Paul on Sustainable Farming
Paul Temple is a third-generation farmer in Yorkshire UK. We visited Paul to learn how he practices sustainable farming.
Videos
Integrated Pest Management in Wheat with Paul Temple
Paul Temple
Beef & Arable Farmer, Yorkshire, UK
Integrated Pest Management in Wheat:
As Explained by Paul Temple
“We’ve always carried out a rotation. I’ve been a strong believer that rotation is your first foundation of effectively good farming. It minimizes the buildup of pests, and problems, and diseases because you’re changing the cropping on an annual cycle.”
“We’re aiming for reasonably high-yielding crops, we’re looking to ensure that the crop has got a good, stiff stem on it and will stand the variety of weather that we seem to receive. We’re also constantly on the lookout for disease.”
BLACK GRASS
“Black grass is probably a U.K. farmer’s number one challenge. We manage it with rotation – and spraying when necessary – but there are the occasional weeds that escape. We go through the field and pull the remaining plants out by hand to ensure we don’t get the return of seed. One plant has hundreds of seeds in it, so if you didn’t do anything to control it, this field would become unproductive because of black-grass.”
SLUGS
“Approximately 22% of the total area of wheat in the UK is affected by slugs. (HGCA Research Review 79). We’ve registered the problem’s there. It’s not going to disappear. We don’t need to treat it at the moment. It’s just a case of watching the weather and keeping an eye on them.”
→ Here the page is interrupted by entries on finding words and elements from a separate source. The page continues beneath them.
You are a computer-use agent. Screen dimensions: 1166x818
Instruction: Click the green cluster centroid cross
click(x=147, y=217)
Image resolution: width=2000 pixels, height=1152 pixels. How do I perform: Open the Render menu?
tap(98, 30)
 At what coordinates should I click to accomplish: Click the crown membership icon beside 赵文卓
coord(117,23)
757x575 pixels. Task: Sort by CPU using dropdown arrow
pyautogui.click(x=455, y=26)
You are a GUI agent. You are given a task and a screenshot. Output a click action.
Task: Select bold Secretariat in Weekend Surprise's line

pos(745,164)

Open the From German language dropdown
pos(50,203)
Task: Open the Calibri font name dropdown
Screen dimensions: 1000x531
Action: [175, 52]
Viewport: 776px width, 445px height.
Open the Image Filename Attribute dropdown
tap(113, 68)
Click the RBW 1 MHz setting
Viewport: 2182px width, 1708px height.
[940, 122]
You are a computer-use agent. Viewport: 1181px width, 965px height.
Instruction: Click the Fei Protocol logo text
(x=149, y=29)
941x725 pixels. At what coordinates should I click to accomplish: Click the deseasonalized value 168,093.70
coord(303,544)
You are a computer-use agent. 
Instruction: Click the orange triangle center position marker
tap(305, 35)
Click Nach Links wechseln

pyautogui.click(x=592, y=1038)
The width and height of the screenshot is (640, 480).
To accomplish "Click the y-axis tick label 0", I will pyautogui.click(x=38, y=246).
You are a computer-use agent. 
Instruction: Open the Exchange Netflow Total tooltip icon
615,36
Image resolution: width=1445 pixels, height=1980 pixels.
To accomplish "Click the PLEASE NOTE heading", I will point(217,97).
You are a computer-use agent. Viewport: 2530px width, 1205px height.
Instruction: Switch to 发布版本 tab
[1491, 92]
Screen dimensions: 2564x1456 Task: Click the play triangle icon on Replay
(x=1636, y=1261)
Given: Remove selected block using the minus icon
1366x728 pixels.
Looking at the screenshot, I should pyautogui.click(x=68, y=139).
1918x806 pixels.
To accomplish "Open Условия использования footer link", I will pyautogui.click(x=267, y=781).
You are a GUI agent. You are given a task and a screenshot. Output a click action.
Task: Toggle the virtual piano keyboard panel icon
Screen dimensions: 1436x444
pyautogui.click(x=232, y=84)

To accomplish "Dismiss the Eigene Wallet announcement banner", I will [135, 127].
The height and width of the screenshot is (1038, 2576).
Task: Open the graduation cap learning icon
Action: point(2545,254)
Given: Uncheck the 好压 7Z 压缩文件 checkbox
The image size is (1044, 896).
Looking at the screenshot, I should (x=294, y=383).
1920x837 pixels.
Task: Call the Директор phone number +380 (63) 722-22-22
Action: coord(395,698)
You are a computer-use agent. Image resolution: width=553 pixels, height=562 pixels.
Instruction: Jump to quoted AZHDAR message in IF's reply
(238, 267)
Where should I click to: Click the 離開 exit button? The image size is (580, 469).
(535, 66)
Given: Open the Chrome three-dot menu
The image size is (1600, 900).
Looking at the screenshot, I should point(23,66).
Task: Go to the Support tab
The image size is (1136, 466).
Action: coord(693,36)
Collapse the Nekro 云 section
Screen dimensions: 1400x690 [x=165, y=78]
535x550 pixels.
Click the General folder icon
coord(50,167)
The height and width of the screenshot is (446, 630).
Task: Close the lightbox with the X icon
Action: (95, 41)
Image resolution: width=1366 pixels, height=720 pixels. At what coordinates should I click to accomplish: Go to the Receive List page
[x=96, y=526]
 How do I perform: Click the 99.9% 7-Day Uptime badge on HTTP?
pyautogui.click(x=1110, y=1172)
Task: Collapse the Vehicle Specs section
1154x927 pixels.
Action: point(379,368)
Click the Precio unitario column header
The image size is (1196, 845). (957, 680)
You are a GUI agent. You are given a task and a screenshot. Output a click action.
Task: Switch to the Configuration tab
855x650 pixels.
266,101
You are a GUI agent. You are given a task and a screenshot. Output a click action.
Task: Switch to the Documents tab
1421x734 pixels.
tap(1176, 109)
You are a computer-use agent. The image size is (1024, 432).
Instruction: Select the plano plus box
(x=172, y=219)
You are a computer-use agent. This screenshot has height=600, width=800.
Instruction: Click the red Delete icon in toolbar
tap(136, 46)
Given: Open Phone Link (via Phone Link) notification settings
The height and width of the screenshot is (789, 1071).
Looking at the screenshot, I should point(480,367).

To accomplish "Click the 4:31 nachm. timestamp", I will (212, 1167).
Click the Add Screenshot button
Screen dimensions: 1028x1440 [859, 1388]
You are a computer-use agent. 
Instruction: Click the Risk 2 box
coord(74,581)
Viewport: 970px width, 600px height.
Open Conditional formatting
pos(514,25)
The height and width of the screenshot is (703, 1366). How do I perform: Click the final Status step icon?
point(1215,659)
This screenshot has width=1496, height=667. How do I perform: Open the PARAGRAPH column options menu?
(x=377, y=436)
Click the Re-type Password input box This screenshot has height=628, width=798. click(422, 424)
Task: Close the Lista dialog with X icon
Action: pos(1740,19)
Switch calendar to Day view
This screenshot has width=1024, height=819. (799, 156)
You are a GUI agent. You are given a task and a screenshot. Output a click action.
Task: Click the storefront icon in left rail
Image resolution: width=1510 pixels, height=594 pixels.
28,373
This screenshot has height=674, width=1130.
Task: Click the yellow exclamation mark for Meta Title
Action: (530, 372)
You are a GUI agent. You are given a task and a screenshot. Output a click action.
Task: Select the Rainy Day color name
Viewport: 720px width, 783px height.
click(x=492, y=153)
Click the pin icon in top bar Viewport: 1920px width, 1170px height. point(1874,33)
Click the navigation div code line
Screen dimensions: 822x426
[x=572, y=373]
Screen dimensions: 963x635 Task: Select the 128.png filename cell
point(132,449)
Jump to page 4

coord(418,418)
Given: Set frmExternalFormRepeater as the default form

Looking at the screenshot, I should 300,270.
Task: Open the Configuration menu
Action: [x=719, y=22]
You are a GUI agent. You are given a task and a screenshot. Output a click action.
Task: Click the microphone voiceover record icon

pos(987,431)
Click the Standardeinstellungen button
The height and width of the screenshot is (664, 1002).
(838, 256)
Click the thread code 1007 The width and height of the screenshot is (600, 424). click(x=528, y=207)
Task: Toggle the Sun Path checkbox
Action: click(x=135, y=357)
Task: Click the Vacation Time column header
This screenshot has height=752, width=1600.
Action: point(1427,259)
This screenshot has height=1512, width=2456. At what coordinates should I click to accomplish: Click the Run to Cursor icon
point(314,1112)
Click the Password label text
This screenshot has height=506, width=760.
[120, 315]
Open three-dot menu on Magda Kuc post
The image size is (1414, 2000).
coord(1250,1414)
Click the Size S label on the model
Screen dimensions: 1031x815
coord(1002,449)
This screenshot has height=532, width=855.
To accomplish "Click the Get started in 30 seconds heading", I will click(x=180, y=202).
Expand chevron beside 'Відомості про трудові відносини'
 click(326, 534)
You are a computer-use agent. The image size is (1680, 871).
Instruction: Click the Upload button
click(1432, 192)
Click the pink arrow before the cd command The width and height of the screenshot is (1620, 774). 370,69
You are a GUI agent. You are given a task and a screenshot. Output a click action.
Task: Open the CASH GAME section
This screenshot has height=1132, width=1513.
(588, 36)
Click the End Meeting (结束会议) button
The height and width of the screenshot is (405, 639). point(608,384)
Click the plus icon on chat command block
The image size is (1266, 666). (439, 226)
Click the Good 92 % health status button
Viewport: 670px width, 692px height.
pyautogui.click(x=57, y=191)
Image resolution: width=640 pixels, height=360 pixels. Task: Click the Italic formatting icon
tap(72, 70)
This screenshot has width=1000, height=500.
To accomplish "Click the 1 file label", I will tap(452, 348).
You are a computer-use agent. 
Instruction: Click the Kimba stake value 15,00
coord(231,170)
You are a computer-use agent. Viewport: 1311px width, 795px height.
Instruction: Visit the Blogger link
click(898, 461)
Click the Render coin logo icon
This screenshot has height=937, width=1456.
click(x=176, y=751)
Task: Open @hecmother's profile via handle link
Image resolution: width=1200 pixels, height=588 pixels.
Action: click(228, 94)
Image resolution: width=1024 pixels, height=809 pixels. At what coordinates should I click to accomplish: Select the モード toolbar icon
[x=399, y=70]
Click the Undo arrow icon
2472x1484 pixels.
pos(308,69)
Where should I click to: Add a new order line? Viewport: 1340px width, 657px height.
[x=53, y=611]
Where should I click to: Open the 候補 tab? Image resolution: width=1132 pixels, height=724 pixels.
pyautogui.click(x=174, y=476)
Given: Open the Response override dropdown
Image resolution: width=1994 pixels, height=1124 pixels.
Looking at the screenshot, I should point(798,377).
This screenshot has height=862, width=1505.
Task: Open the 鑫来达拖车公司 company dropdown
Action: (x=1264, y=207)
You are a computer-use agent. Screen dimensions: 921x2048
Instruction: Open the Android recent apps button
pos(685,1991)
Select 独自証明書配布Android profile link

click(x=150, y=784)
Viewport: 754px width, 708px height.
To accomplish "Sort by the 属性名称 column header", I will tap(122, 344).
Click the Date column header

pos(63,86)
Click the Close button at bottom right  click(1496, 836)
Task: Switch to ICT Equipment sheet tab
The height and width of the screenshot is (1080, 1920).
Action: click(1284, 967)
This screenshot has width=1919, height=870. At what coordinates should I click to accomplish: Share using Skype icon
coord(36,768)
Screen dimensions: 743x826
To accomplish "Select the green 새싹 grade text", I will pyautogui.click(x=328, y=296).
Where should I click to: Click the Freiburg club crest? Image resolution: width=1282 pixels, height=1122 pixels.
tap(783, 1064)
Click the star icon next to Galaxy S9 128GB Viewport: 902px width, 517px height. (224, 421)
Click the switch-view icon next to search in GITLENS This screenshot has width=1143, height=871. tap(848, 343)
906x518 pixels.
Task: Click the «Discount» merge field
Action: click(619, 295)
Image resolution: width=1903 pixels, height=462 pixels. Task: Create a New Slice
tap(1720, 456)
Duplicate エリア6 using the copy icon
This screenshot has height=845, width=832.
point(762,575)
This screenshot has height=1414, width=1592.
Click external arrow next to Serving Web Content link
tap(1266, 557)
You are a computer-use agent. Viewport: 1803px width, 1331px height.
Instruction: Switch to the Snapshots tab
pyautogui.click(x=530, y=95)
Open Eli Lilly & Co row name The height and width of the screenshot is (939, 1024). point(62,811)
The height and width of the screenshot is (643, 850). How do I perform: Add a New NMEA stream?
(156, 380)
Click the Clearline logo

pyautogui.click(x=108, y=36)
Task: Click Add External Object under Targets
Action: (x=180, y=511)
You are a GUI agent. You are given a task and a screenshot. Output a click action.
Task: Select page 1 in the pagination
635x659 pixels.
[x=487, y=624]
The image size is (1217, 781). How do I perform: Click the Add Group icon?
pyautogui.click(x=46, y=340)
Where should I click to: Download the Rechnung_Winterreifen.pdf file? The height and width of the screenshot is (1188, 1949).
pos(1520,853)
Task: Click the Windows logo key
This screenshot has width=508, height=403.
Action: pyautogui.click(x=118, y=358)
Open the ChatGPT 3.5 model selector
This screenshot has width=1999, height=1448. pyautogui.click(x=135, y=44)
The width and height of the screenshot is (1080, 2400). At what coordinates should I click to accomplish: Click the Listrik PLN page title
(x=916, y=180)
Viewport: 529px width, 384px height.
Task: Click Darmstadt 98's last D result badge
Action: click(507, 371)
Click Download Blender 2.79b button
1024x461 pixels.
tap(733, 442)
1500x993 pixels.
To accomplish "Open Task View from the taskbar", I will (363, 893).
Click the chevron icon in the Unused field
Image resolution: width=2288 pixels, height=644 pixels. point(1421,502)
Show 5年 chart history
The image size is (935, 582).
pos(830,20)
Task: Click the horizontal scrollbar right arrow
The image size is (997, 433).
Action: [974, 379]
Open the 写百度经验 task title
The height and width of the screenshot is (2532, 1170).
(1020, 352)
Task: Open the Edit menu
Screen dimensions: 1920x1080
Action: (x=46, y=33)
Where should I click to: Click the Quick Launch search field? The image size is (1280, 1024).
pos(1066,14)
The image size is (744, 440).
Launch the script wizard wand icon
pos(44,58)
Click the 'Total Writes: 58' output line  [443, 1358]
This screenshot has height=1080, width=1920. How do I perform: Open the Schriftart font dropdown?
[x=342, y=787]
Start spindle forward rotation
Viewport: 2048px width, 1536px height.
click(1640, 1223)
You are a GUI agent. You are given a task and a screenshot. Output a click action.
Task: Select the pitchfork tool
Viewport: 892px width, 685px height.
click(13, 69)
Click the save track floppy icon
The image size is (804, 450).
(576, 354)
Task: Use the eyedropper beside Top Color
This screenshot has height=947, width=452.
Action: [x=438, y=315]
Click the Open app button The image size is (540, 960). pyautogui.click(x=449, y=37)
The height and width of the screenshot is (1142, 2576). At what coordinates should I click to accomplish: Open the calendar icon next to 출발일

“Wheat is multi-functional, so you can use it in a variety of places and ways, including fuels, and it fits in with our rotation as well. We use the by-product of the straw to feed our livestock, and then that gets returned to the land in farm-yield manure.”
“I walk the fields and travel on the sprayer. But I think the next generation will get smart in using drones to map these fields, and sense and see things that you can’t with the naked eye.”